- _What you have to do_
Only lines containing "will" belong in the answer, each copied from the entries below.

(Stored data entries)
·····

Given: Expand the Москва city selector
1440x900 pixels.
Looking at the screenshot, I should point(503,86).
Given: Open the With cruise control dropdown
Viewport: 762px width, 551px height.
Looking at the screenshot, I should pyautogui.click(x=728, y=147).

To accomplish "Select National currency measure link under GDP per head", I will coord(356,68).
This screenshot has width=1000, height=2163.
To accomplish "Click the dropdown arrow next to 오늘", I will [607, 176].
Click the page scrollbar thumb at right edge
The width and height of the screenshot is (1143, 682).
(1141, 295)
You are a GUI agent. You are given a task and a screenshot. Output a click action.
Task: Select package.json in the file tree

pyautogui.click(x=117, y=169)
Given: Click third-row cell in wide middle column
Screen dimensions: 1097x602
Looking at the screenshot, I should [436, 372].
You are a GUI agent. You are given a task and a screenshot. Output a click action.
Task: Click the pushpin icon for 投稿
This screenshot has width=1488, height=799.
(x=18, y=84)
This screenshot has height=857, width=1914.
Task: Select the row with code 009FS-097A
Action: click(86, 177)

·····

- _Written solution_
To accomplish "Select National currency measure link under GDP per head", I will coord(356,68).
To accomplish "Click the dropdown arrow next to 오늘", I will [607, 176].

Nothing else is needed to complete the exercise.